■ INPUT DATA
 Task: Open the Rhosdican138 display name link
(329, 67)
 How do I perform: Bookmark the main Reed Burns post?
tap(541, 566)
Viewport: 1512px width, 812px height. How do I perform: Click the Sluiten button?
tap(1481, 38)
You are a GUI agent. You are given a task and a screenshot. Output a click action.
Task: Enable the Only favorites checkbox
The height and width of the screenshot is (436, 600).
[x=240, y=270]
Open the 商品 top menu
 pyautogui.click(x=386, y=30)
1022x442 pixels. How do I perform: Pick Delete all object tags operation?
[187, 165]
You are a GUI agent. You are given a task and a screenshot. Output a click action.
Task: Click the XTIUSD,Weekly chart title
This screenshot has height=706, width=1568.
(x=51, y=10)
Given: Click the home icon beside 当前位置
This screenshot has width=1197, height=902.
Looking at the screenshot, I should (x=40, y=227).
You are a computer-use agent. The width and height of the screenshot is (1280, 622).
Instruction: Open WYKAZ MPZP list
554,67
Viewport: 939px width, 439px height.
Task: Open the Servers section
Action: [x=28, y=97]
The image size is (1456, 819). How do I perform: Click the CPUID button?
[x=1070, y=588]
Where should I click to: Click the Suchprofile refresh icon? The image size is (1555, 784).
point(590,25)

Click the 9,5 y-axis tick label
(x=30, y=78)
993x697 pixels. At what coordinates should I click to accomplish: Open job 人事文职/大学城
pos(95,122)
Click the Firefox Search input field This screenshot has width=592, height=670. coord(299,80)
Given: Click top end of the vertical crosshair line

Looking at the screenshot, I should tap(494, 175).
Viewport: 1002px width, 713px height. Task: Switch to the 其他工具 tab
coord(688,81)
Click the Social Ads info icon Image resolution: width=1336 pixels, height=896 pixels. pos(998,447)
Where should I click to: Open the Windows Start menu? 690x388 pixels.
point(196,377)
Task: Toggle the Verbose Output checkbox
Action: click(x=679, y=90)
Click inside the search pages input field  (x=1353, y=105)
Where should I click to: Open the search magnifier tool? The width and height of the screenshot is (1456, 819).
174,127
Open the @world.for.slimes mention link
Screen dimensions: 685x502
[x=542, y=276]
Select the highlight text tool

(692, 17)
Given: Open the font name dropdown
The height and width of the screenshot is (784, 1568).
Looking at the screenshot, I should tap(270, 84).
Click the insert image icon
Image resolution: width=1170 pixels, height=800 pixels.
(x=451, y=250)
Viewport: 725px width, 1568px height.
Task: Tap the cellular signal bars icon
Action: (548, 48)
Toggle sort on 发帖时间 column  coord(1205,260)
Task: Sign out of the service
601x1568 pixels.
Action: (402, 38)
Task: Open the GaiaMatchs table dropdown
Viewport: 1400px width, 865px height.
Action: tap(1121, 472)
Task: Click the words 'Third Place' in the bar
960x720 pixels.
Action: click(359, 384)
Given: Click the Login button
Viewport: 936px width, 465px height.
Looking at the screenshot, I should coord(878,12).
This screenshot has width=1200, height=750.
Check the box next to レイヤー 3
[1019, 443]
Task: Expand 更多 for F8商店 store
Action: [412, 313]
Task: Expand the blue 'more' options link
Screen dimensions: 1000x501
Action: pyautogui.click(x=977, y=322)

■ TASK
Quote the items from the line with "Where should I click to: Open the Windows" through the end of the items, word for word.

■ RESULT OF THE EXERCISE
Where should I click to: Open the Windows Start menu? 690x388 pixels.
point(196,377)
Task: Toggle the Verbose Output checkbox
Action: click(x=679, y=90)
Click inside the search pages input field  (x=1353, y=105)
Where should I click to: Open the search magnifier tool? The width and height of the screenshot is (1456, 819).
174,127
Open the @world.for.slimes mention link
Screen dimensions: 685x502
[x=542, y=276]
Select the highlight text tool

(692, 17)
Given: Open the font name dropdown
The height and width of the screenshot is (784, 1568).
Looking at the screenshot, I should tap(270, 84).
Click the insert image icon
Image resolution: width=1170 pixels, height=800 pixels.
(x=451, y=250)
Viewport: 725px width, 1568px height.
Task: Tap the cellular signal bars icon
Action: (548, 48)
Toggle sort on 发帖时间 column  coord(1205,260)
Task: Sign out of the service
601x1568 pixels.
Action: (402, 38)
Task: Open the GaiaMatchs table dropdown
Viewport: 1400px width, 865px height.
Action: tap(1121, 472)
Task: Click the words 'Third Place' in the bar
960x720 pixels.
Action: click(359, 384)
Given: Click the Login button
Viewport: 936px width, 465px height.
Looking at the screenshot, I should coord(878,12).
This screenshot has width=1200, height=750.
Check the box next to レイヤー 3
[1019, 443]
Task: Expand 更多 for F8商店 store
Action: [412, 313]
Task: Expand the blue 'more' options link
Screen dimensions: 1000x501
Action: pyautogui.click(x=977, y=322)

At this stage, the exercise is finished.